Certainly, they are looking at the pulling down of the ACA marketplace commercials at the end of the most recent open enrollment period. This small move appears to have dampened enrollment, and likely enrollment of relatively healthy people. That episode provides clear evidence of what can happen when the administration is not invested in the success of marketplaces and might actually be hoping for failure.
Julia Belluz
At the same time, those rural counties are the places with zero or only one insurer left — and many of them happen to be places that voted for Trump. Do you think avoiding the political fallout in these areas could prevent the explosion he keeps promising?
Craig Garthwaite
It really depends on how blame gets allocated here. The president is clearly trying to shift blame for the implosion onto Democrats, but I just don’t know how successful that will be. In the end, the ACA requires the help of government to run — and that is similar to all other health care in the United States.

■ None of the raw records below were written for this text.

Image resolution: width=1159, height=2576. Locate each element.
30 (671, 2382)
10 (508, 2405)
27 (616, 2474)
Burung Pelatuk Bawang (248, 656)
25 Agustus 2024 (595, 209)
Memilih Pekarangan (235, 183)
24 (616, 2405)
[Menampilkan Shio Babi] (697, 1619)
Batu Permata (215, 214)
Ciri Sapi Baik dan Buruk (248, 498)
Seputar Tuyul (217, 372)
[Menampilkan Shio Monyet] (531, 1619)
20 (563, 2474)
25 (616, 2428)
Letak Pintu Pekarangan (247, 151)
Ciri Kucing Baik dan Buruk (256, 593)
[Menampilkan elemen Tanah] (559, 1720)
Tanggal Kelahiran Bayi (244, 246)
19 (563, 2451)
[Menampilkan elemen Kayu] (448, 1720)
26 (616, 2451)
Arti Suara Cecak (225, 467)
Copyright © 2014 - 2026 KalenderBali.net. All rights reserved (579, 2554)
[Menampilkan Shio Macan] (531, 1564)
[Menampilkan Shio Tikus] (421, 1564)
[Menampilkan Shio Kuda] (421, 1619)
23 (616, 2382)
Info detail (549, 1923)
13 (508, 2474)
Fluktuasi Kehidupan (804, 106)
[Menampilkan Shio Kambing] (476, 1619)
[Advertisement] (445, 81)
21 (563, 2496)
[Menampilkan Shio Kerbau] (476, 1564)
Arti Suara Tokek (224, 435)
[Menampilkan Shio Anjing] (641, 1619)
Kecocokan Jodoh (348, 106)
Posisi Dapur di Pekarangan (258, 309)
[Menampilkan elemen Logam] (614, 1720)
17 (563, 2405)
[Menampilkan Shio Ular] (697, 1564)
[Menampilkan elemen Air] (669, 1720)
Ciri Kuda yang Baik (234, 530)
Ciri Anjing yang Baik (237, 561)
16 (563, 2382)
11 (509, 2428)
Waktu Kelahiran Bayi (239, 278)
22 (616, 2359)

The employer market depends on the tax breaks it gets from government, hospitals depend on being tax-free nonprofits, and obviously Medicare and Medicaid depend on government funding.
If the government punts on its responsibilities, or, even worse, it works against the market succeeding, it’s hard to believe that the GOP will be held harmless — particularly after their dumpster fire of a replacement effort ended last week. That being said, the path from where we are today until that point is complicated, and the American people haven’t recently shown an ability to follow complex processes and appropriately assign blame.
Julia Belluz
If you were a patient right now on the Obamacare exchanges, what would you do?
Craig Garthwaite
At this moment, there is nothing really to do. However, at the margin, I would start thinking about what options you have for insurance other than the marketplaces.
This is particularly true if you have some chronic conditions that require medical care. For example, could you change your employment arrangement to have access to the employer insurance marketplace (or your spouse could).